◆ **Task directions**
Format these rows as a numbered list, leaving out any blank lines.

◆ **Entries on where items appear**
------------
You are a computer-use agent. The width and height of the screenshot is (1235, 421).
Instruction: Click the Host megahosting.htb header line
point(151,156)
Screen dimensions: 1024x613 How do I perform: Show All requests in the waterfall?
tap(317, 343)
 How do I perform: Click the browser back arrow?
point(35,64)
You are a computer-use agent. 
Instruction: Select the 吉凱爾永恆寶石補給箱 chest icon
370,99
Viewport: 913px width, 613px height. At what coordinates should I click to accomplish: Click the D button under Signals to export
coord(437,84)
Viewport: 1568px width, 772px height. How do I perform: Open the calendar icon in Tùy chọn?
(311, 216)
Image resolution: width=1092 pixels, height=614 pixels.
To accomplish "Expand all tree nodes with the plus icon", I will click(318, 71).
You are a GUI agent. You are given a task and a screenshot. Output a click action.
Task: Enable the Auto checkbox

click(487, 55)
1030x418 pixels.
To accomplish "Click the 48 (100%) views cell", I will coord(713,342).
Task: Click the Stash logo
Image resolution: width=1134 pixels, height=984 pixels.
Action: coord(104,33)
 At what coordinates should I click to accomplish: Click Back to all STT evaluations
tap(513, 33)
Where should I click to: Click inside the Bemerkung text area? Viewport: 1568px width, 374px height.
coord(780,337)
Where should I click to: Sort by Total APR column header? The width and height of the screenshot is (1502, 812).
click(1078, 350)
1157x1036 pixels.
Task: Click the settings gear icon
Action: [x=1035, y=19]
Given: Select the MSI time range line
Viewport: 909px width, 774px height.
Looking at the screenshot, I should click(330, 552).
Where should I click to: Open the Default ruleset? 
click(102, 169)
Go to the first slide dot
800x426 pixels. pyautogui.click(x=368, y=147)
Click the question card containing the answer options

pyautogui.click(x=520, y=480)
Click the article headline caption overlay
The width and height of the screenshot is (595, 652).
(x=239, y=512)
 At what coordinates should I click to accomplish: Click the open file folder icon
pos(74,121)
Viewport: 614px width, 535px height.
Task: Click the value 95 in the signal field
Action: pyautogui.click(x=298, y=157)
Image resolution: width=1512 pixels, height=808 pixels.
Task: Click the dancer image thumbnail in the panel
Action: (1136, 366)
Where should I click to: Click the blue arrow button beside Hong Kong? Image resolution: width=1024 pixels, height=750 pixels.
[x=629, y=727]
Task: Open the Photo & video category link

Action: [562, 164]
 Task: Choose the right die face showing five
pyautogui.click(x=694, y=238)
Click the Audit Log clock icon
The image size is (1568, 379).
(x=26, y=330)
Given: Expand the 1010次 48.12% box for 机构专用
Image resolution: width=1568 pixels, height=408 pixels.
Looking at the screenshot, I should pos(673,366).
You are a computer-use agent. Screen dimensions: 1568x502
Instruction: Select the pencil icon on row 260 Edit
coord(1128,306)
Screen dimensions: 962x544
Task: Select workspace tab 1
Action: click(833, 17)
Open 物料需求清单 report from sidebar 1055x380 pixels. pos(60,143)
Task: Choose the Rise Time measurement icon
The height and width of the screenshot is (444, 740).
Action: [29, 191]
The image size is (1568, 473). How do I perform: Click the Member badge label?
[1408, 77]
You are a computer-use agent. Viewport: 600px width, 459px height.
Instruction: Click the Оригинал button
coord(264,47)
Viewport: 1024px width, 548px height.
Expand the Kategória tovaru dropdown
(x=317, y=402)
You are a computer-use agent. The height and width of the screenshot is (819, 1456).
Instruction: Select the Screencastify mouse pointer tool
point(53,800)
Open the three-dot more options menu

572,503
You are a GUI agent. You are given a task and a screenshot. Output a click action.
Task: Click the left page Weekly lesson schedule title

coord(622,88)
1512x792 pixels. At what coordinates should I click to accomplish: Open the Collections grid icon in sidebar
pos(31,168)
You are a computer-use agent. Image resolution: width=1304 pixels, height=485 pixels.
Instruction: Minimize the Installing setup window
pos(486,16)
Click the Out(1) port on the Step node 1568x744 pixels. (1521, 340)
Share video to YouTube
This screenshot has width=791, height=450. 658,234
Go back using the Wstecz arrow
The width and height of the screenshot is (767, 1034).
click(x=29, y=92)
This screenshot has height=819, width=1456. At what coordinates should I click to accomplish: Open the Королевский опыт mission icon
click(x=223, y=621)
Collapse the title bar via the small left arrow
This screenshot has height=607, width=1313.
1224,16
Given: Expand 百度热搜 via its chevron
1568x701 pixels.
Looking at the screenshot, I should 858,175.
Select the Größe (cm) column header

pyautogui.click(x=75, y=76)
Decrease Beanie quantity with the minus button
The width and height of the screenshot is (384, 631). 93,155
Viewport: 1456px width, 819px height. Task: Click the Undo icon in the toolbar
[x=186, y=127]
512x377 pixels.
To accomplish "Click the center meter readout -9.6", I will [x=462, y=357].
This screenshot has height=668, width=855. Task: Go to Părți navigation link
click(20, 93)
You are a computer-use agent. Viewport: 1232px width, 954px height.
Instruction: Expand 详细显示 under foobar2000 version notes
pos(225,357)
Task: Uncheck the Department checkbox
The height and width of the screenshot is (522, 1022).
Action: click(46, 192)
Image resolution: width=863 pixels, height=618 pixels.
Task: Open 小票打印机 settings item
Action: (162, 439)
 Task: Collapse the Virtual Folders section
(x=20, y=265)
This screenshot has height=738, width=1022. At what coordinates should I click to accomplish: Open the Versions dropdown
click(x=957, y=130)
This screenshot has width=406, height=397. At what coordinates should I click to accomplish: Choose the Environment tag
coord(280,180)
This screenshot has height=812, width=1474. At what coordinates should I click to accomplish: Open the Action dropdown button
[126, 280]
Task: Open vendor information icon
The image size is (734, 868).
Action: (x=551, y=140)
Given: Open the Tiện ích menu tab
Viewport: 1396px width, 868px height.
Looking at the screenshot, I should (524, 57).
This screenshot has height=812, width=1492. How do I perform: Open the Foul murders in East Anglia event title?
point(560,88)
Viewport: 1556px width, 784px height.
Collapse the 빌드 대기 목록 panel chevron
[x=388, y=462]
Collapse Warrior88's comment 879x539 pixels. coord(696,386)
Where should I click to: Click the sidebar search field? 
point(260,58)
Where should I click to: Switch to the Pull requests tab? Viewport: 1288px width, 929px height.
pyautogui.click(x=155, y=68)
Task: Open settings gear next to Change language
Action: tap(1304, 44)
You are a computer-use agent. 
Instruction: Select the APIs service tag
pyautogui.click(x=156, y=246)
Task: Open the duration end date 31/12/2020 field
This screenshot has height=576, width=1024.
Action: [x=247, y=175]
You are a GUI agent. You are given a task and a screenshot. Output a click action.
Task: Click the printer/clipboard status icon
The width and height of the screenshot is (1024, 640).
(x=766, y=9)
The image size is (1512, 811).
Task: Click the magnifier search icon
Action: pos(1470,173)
------------
◆ **Output for this exercise**
1. You are a computer-use agent. The width and height of the screenshot is (1235, 421).
2. Instruction: Click the Host megahosting.htb header line
3. point(151,156)
4. Screen dimensions: 1024x613 How do I perform: Show All requests in the waterfall?
5. tap(317, 343)
6.  How do I perform: Click the browser back arrow?
7. point(35,64)
8. You are a computer-use agent. 
9. Instruction: Select the 吉凱爾永恆寶石補給箱 chest icon
10. 370,99
11. Viewport: 913px width, 613px height. At what coordinates should I click to accomplish: Click the D button under Signals to export
12. coord(437,84)
13. Viewport: 1568px width, 772px height. How do I perform: Open the calendar icon in Tùy chọn?
14. (311, 216)
15. Image resolution: width=1092 pixels, height=614 pixels.
16. To accomplish "Expand all tree nodes with the plus icon", I will click(318, 71).
17. You are a GUI agent. You are given a task and a screenshot. Output a click action.
18. Task: Enable the Auto checkbox
19. click(487, 55)
20. 1030x418 pixels.
21. To accomplish "Click the 48 (100%) views cell", I will coord(713,342).
22. Task: Click the Stash logo
23. Image resolution: width=1134 pixels, height=984 pixels.
24. Action: coord(104,33)
25.  At what coordinates should I click to accomplish: Click Back to all STT evaluations
26. tap(513, 33)
27. Where should I click to: Click inside the Bemerkung text area? Viewport: 1568px width, 374px height.
28. coord(780,337)
29. Where should I click to: Sort by Total APR column header? The width and height of the screenshot is (1502, 812).
30. click(1078, 350)
31. 1157x1036 pixels.
32. Task: Click the settings gear icon
33. Action: [x=1035, y=19]
34. Given: Select the MSI time range line
35. Viewport: 909px width, 774px height.
36. Looking at the screenshot, I should click(330, 552).
37. Where should I click to: Open the Default ruleset? 
38. click(102, 169)
39. Go to the first slide dot
40. 800x426 pixels. pyautogui.click(x=368, y=147)
41. Click the question card containing the answer options
42. pyautogui.click(x=520, y=480)
43. Click the article headline caption overlay
44. The width and height of the screenshot is (595, 652).
45. (x=239, y=512)
46.  At what coordinates should I click to accomplish: Click the open file folder icon
47. pos(74,121)
48. Viewport: 614px width, 535px height.
49. Task: Click the value 95 in the signal field
50. Action: pyautogui.click(x=298, y=157)
51. Image resolution: width=1512 pixels, height=808 pixels.
52. Task: Click the dancer image thumbnail in the panel
53. Action: (1136, 366)
54. Where should I click to: Click the blue arrow button beside Hong Kong? Image resolution: width=1024 pixels, height=750 pixels.
55. [x=629, y=727]
56. Task: Open the Photo & video category link
57. Action: [562, 164]
58.  Task: Choose the right die face showing five
59. pyautogui.click(x=694, y=238)
60. Click the Audit Log clock icon
61. The image size is (1568, 379).
62. (x=26, y=330)
63. Given: Expand the 1010次 48.12% box for 机构专用
64. Image resolution: width=1568 pixels, height=408 pixels.
65. Looking at the screenshot, I should pos(673,366).
66. You are a computer-use agent. Screen dimensions: 1568x502
67. Instruction: Select the pencil icon on row 260 Edit
68. coord(1128,306)
69. Screen dimensions: 962x544
70. Task: Select workspace tab 1
71. Action: click(833, 17)
72. Open 物料需求清单 report from sidebar 1055x380 pixels. pos(60,143)
73. Task: Choose the Rise Time measurement icon
74. The height and width of the screenshot is (444, 740).
75. Action: [29, 191]
76. The image size is (1568, 473). How do I perform: Click the Member badge label?
77. [1408, 77]
78. You are a computer-use agent. Viewport: 600px width, 459px height.
79. Instruction: Click the Оригинал button
80. coord(264,47)
81. Viewport: 1024px width, 548px height.
82. Expand the Kategória tovaru dropdown
83. (x=317, y=402)
84. You are a computer-use agent. The height and width of the screenshot is (819, 1456).
85. Instruction: Select the Screencastify mouse pointer tool
86. point(53,800)
87. Open the three-dot more options menu
88. 572,503
89. You are a GUI agent. You are given a task and a screenshot. Output a click action.
90. Task: Click the left page Weekly lesson schedule title
91. coord(622,88)
92. 1512x792 pixels. At what coordinates should I click to accomplish: Open the Collections grid icon in sidebar
93. pos(31,168)
94. You are a computer-use agent. Image resolution: width=1304 pixels, height=485 pixels.
95. Instruction: Minimize the Installing setup window
96. pos(486,16)
97. Click the Out(1) port on the Step node 1568x744 pixels. (1521, 340)
98. Share video to YouTube
99. This screenshot has width=791, height=450. 658,234
100. Go back using the Wstecz arrow
101. The width and height of the screenshot is (767, 1034).
102. click(x=29, y=92)
103. This screenshot has height=819, width=1456. At what coordinates should I click to accomplish: Open the Королевский опыт mission icon
104. click(x=223, y=621)
105. Collapse the title bar via the small left arrow
106. This screenshot has height=607, width=1313.
107. 1224,16
108. Given: Expand 百度热搜 via its chevron
109. 1568x701 pixels.
110. Looking at the screenshot, I should 858,175.
111. Select the Größe (cm) column header
112. pyautogui.click(x=75, y=76)
113. Decrease Beanie quantity with the minus button
114. The width and height of the screenshot is (384, 631). 93,155
115. Viewport: 1456px width, 819px height. Task: Click the Undo icon in the toolbar
116. [x=186, y=127]
117. 512x377 pixels.
118. To accomplish "Click the center meter readout -9.6", I will [x=462, y=357].
119. This screenshot has height=668, width=855. Task: Go to Părți navigation link
120. click(20, 93)
121. You are a computer-use agent. Viewport: 1232px width, 954px height.
122. Instruction: Expand 详细显示 under foobar2000 version notes
123. pos(225,357)
124. Task: Uncheck the Department checkbox
125. The height and width of the screenshot is (522, 1022).
126. Action: click(46, 192)
127. Image resolution: width=863 pixels, height=618 pixels.
128. Task: Open 小票打印机 settings item
129. Action: (162, 439)
130.  Task: Collapse the Virtual Folders section
131. (x=20, y=265)
132. This screenshot has height=738, width=1022. At what coordinates should I click to accomplish: Open the Versions dropdown
133. click(x=957, y=130)
134. This screenshot has width=406, height=397. At what coordinates should I click to accomplish: Choose the Environment tag
135. coord(280,180)
136. This screenshot has height=812, width=1474. At what coordinates should I click to accomplish: Open the Action dropdown button
137. [126, 280]
138. Task: Open vendor information icon
139. The image size is (734, 868).
140. Action: (x=551, y=140)
141. Given: Open the Tiện ích menu tab
142. Viewport: 1396px width, 868px height.
143. Looking at the screenshot, I should (524, 57).
144. This screenshot has height=812, width=1492. How do I perform: Open the Foul murders in East Anglia event title?
145. point(560,88)
146. Viewport: 1556px width, 784px height.
147. Collapse the 빌드 대기 목록 panel chevron
148. [x=388, y=462]
149. Collapse Warrior88's comment 879x539 pixels. coord(696,386)
150. Where should I click to: Click the sidebar search field? 
151. point(260,58)
152. Where should I click to: Switch to the Pull requests tab? Viewport: 1288px width, 929px height.
153. pyautogui.click(x=155, y=68)
154. Task: Open settings gear next to Change language
155. Action: tap(1304, 44)
156. You are a computer-use agent. 
157. Instruction: Select the APIs service tag
158. pyautogui.click(x=156, y=246)
159. Task: Open the duration end date 31/12/2020 field
160. This screenshot has height=576, width=1024.
161. Action: [x=247, y=175]
162. You are a GUI agent. You are given a task and a screenshot. Output a click action.
163. Task: Click the printer/clipboard status icon
164. The width and height of the screenshot is (1024, 640).
165. (x=766, y=9)
166. The image size is (1512, 811).
167. Task: Click the magnifier search icon
168. Action: pos(1470,173)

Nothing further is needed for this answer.